Ouroboros

Ouroboros

Das Bild einer Schlange oder Schlange (manchmal geflügelt), die durch den Verzehr ihres eigenen Schwanzes einen
ewigen Kreis bildet, wurde in der frühchristlichen Zeit von vielen
Gnostikern übernommen und bleibt unser wichtigstes
heiliges Symbol. Obwohl wir das Kreuz auch als wichtiges
religiöses Symbol betrachten, ist es der Ouroboros, der unsere
visuelle Ikonographie als Gnostiker definiert. Wie in vielen unserer Gebete
und liturgischen Äußerungen erwähnt, glauben wir, dass wir berufen sind, ein
wahrhaft “ouroborisches Volk” zu sein, sowohl individuell als auch kollektiv
als Kirche. Was bedeutet das? Diese Seite wird Ihnen helfen, ein
wenig über die Geschichte und Bedeutung des Symbols zu lernen und eine
ikonographische Interpretation vorzuschlagen, um seine Zentralität für den gnostischen
Glauben zu erklären.
Das Bild des Ouroboros selbst hat Wurzeln in der altägyptischen
Religion und war möglicherweise mehrere hundert
oder sogar tausend Jahre vor der Geburt Christi ein heiliges Symbol in Ägypten. Es ist jedoch
eine interessante und in gewisser Weise verwirrende Tatsache, dass die Ouroboros
und andere Serpentinensymbole ihren Weg in die Kunst und
religiöse Bildsprache vieler vormoderner auf der ganzen Welt gefunden haben, anscheinend
unabhängig voneinander.
Wir sind uns alle des Bildes der Schlange in der Schöpfungsgeschichte
des Buches Genesis bewusst, und eine subversive gnostische Lektüre des Mythos
könnte darauf hindeuten, dass die Schlange der Bringer der Weisheit für Männer und
Frauen ist, was die autokratische und willkürlich tyrannische
Weigerung des “Gottes” in der Geschichte, den Menschen zu erlauben,
sich sogar der Natur der Welt um sie herum bewusst zu
von Gut und Böse”). Dass Schlangen manchmal
als Quellen des Lebens und des Wissens angesehen wurden, wird durch andere
Referenzen wie die wiederkehrende Beziehung zwischen Moses und
Schlangen vorgeschlagen (Moses, als Befreier derer in der Dunkelheit der Sklaverei,
demonstriert seine Macht und Rolle, indem er seinen Stab in eine
Schlange verwandelt, zum Beispiel). In diesem Sinne spielt die Schlange auch eine Rolle
als Hüterin der Weisheit und des ewigen Lebens in mesopotamischen Mythen
wie dem Gilgamesch-Epos. Tausende von Kilometern entfernt spielten Schlangen
eine zentrale Rolle in der religiösen Bildsprache der indianischen
und mesoamerikanischen Kulturen, wie in der Maya-Stadt Chichen Itza,
dem aztekischen Mythos von Queztlcoatl (dem “gefiederten Schlangengott”) und den
bekannten “Schlangenhügeln” nordamerikanischer indigener Völker.

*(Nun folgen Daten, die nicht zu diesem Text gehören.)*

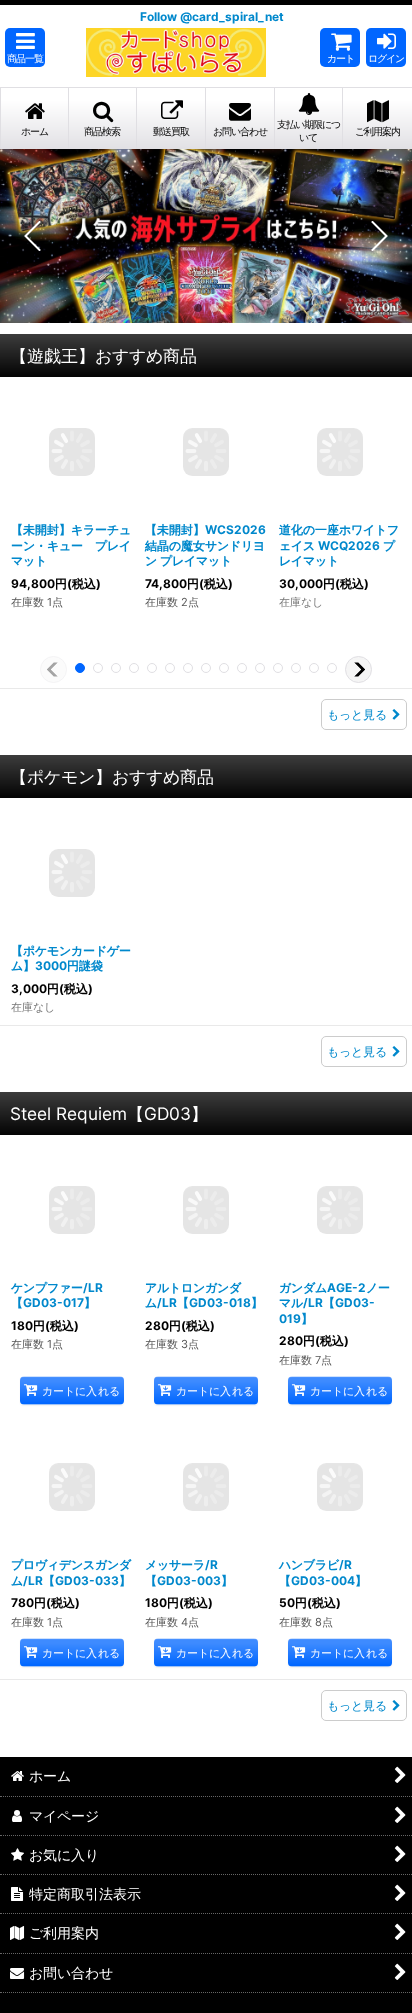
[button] (25, 47)
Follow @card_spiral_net (212, 16)
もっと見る (357, 714)
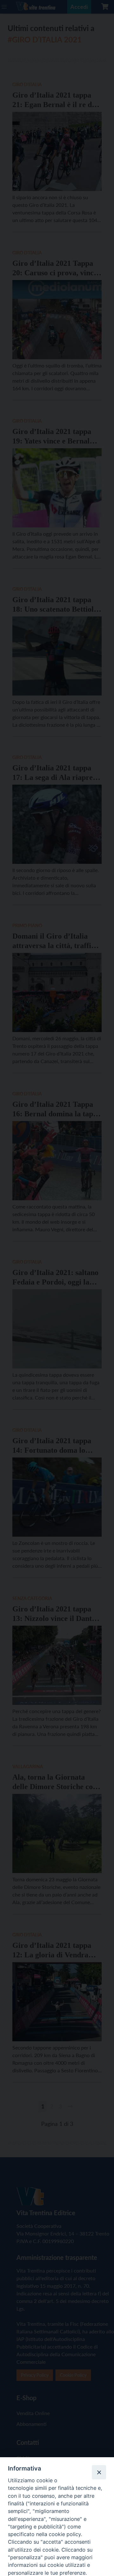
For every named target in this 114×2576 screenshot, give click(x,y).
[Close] (99, 2472)
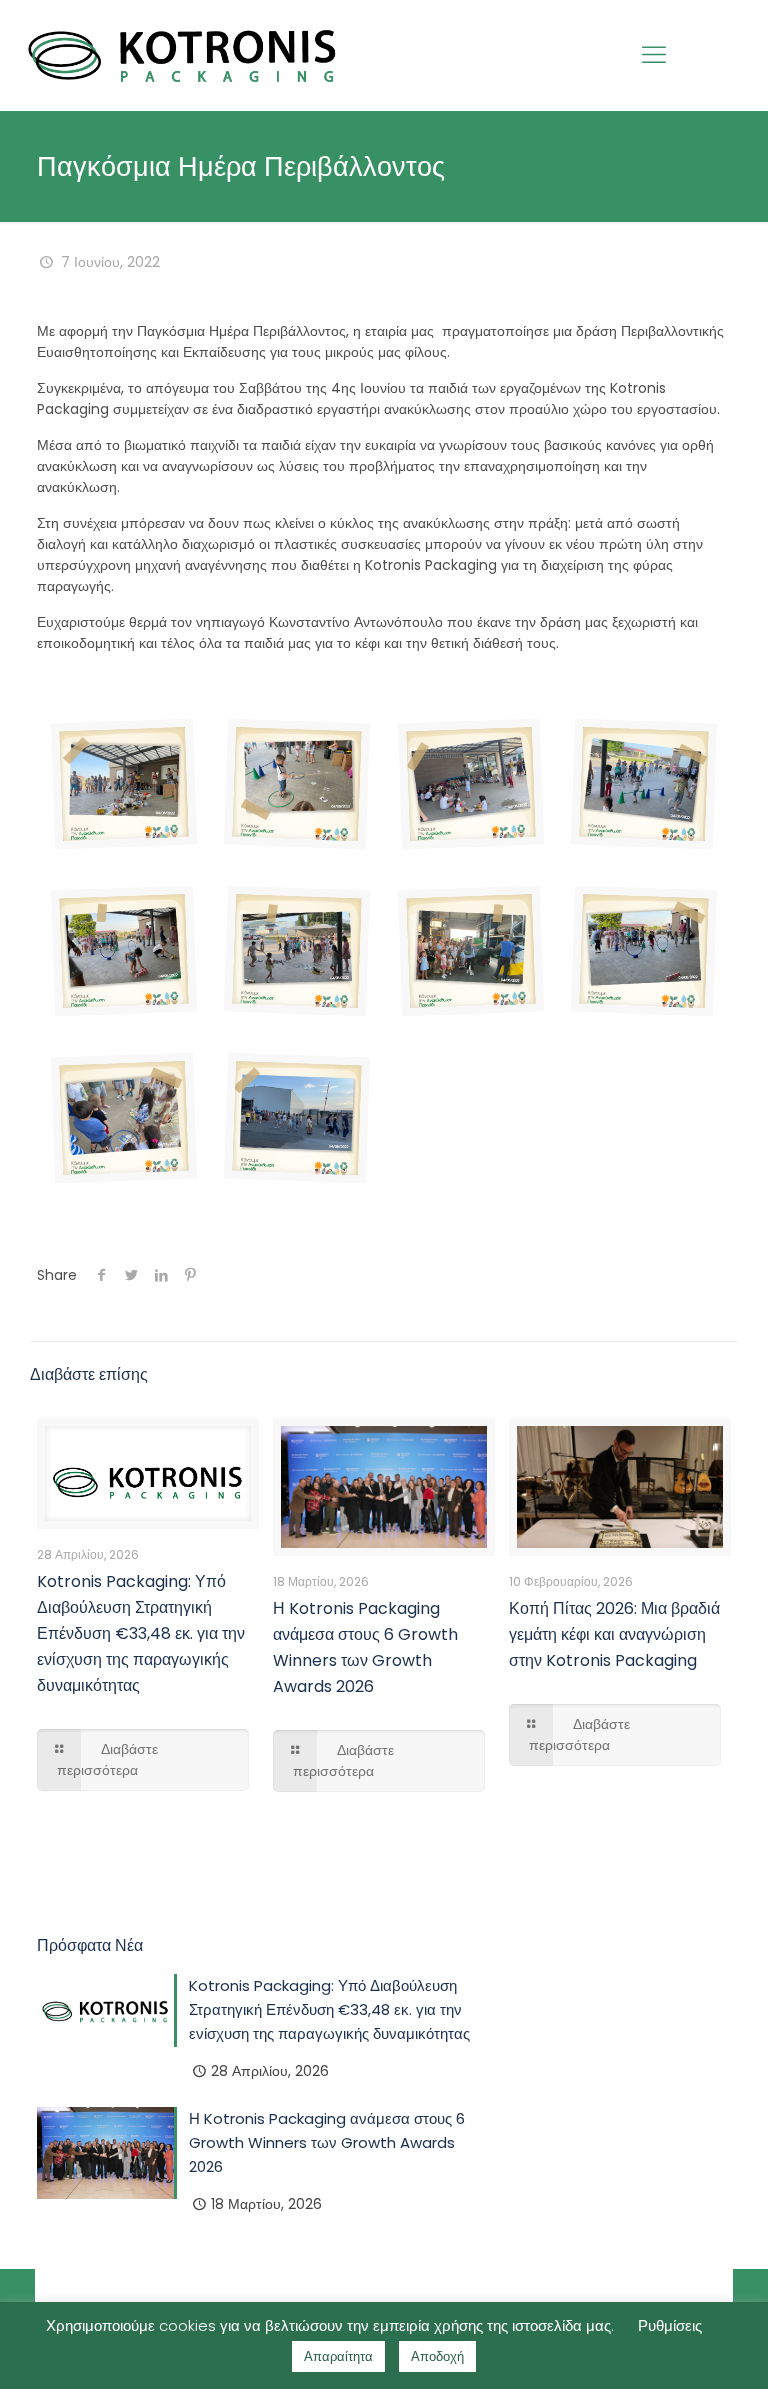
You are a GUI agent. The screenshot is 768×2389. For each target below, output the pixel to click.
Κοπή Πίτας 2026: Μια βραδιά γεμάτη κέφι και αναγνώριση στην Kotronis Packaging (614, 1634)
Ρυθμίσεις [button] (670, 2325)
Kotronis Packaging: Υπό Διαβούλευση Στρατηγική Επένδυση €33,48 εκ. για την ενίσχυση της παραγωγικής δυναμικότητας (141, 1633)
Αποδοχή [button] (437, 2356)
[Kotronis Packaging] (182, 55)
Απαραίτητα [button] (338, 2356)
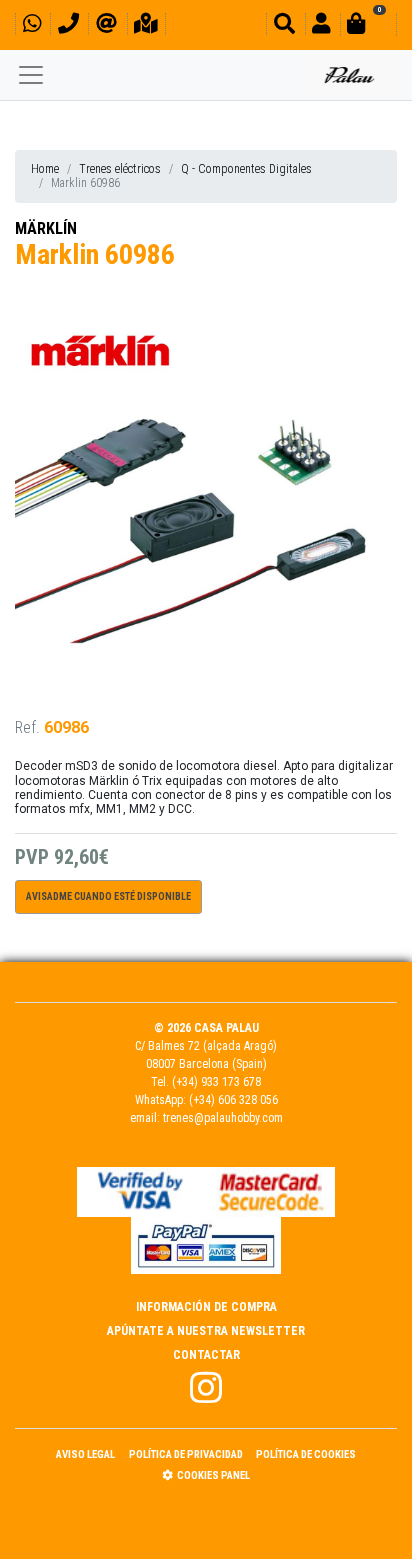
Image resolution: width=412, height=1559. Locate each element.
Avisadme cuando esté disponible (108, 896)
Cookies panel (213, 1475)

So verwundert es nicht, dass der
Ouroboros in der klassischen griechischen Kultur als Hüter der Tempel der
Göttin der Weisheit, der Athene, galt. Der Begriff “Ouroboros” selbst stammt
aus dem Griechischen, und das Wort beschreibt einfach das Bild und die
mythologische Kreatur als “eine, die ihren eigenen Schwanz verbraucht” oder mehr
einfach “Schwanzfresser.” Es scheint sehr wahrscheinlich, dass der frühe Gnostiker
das Symbol durch griechische Kunst von den früheren
Darstellungen der ägyptischen Ikonographie geerbt hat.

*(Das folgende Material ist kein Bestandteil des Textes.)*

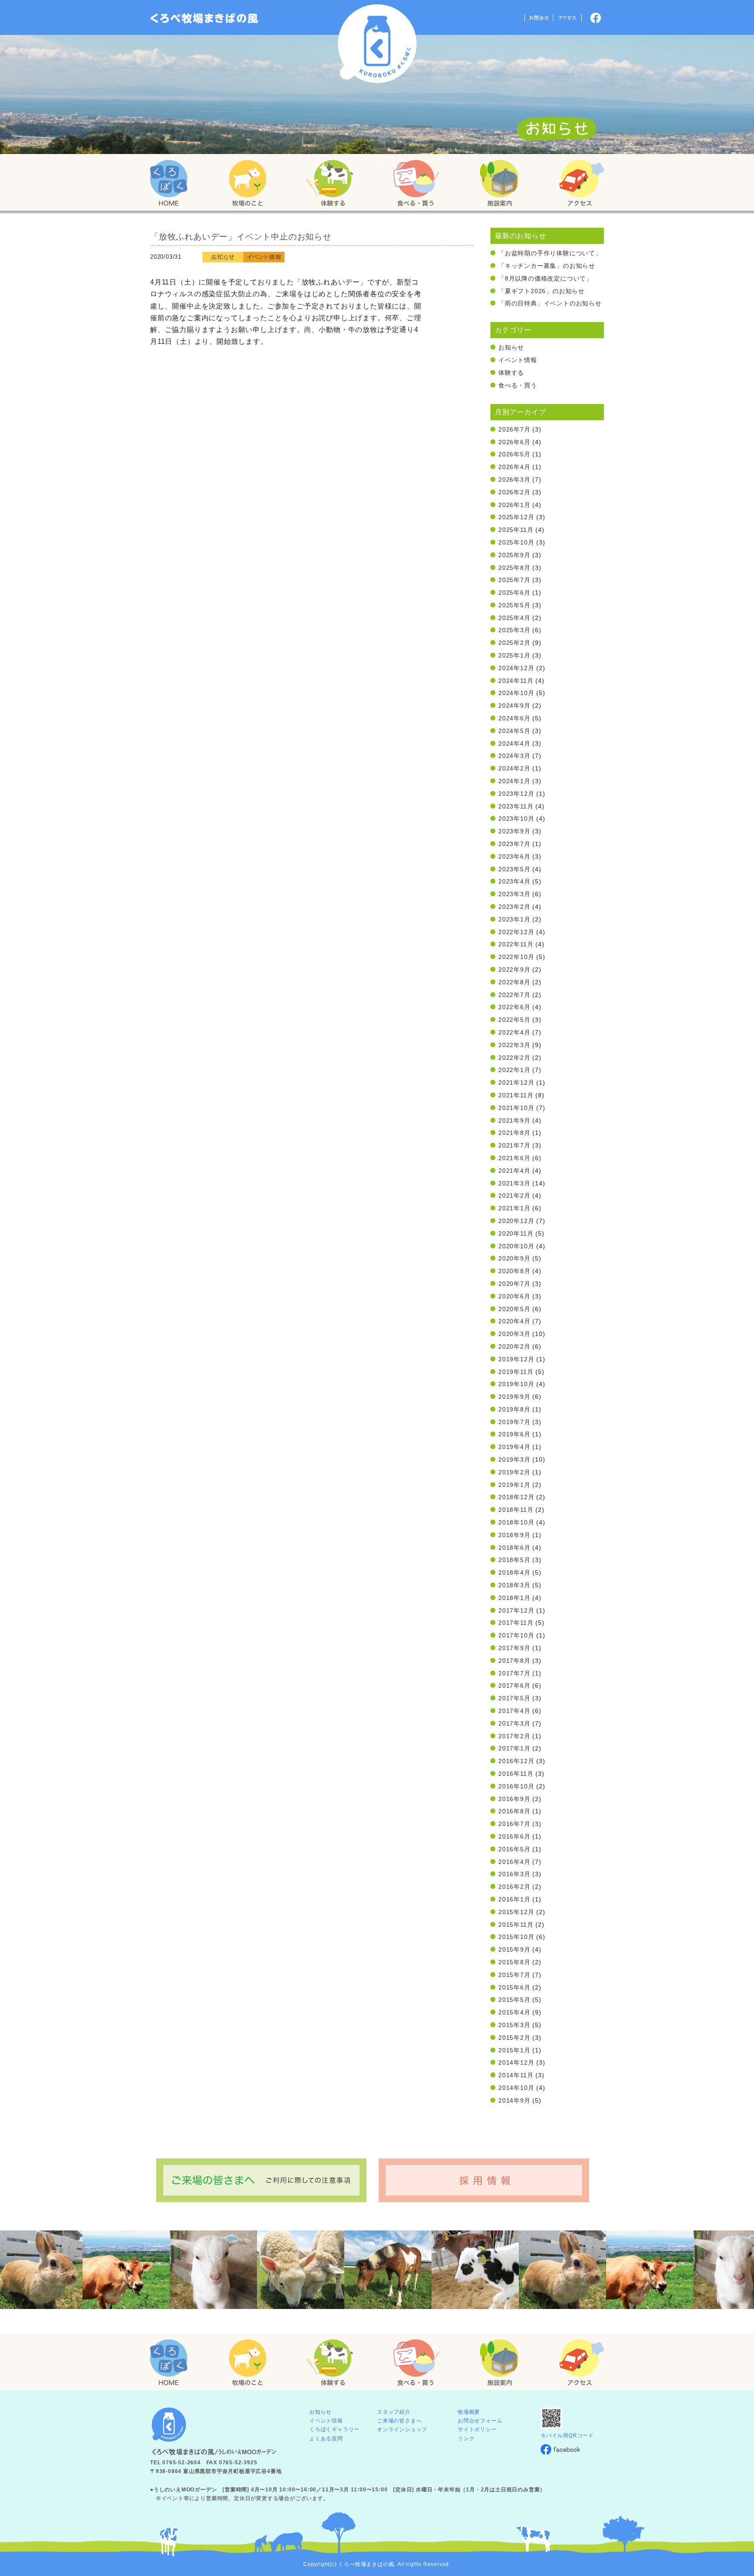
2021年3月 (514, 1183)
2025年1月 (514, 655)
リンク (466, 2439)
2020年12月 (516, 1220)
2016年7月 (514, 1823)
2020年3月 (514, 1333)
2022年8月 (514, 982)
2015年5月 (514, 1999)
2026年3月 (514, 479)
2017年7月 (514, 1673)
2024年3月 (514, 755)
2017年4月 (514, 1710)
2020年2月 (514, 1346)
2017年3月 (514, 1723)
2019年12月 (516, 1359)
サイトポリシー (477, 2429)
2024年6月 (514, 718)
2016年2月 (514, 1886)
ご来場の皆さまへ (399, 2421)
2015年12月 (516, 1911)
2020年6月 (514, 1296)
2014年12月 (516, 2062)
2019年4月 (514, 1446)
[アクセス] (581, 184)
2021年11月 (515, 1095)
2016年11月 (515, 1773)
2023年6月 (514, 856)
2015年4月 (514, 2012)
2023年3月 (514, 894)
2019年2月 (514, 1472)
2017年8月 (514, 1660)
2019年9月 (514, 1396)
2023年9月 (514, 831)
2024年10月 (516, 692)
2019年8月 (514, 1409)
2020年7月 (514, 1283)
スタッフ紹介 (394, 2412)
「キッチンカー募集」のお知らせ (546, 265)
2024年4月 (514, 743)
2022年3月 (514, 1044)
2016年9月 (514, 1798)
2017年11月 (515, 1622)
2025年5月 (514, 605)
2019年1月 (514, 1484)
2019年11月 (515, 1371)
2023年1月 (514, 919)
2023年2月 (514, 906)
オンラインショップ (402, 2429)
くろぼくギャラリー (334, 2429)
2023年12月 (516, 793)
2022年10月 (516, 956)
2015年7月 (514, 1974)
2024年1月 (514, 781)
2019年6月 (514, 1434)
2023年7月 (514, 843)
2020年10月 (516, 1246)
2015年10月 (516, 1936)
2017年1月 (514, 1748)
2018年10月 (516, 1522)
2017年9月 (514, 1647)
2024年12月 (516, 668)
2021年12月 (516, 1082)
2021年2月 (514, 1195)
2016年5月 (514, 1849)
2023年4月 (514, 881)
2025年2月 (514, 642)
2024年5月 (514, 730)
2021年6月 (514, 1157)
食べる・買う (517, 385)
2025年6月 (514, 592)
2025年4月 (514, 617)
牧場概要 (469, 2412)
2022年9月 (514, 969)
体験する (511, 372)
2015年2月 (514, 2037)
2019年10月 (516, 1383)
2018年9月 (514, 1534)
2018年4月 (514, 1572)
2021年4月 (514, 1170)
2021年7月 (514, 1145)
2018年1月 (514, 1597)
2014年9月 (514, 2100)
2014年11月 (515, 2075)
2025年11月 (515, 529)
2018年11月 (515, 1509)
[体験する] (329, 184)
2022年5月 (514, 1019)
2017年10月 (516, 1635)
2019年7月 (514, 1421)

Was ist die visuelle oder symbolische Bildsprache des Ouroboros jenseits seiner
grundlegenden Assoziationen mit der Schlange der Weisheit? Das ewige Leben
, das der Ouroboros (“Schwanzfresser”) erlangt, indem er ständig
seinen eigenen Schwanz verzehrt, ist eine Art bittersüße Meditation über das menschliche
Leben, die die Hoffnung auf die unsterbliche Existenz des Geistes widerspiegelt, während
sich gleichzeitig auf die Zyklen von Geburt, Tod, Schmerz und
Verlust bezieht, die den Kern des physischen Lebens bilden, in dem sich der Geist
befindet.
Der Ouroboros ist ein herausforderndes, paradoxes Symbol, wie das Kreuz,
in dem ein Instrument des Todes zum Lebenszeichen wird. Im Fall
des Ouroboros kommt das ewige Leben der Schlange als kosmisches Wesen
nur mit wiederholten Verzehrungen der Schlange als physisches
Wesen, da sie sich ständig selbst verzehrt. Für uns Gnostiker spricht dies
über das, was Jesus uns gelehrt hat, dass wir, um ewiges Leben zu erlangen,
auf fundamentale Weise einen “Tod für die Welt” und
für die Körperlichkeit erleben müssen – natürlich nicht den körperlichen Tod, den wir alle
irgendwann erleben werden, sondern grundlegender einen geistigen Tod
, in dem wir, wie Lao-Tzu sagen könnte, “unsere Wünsche klein machen”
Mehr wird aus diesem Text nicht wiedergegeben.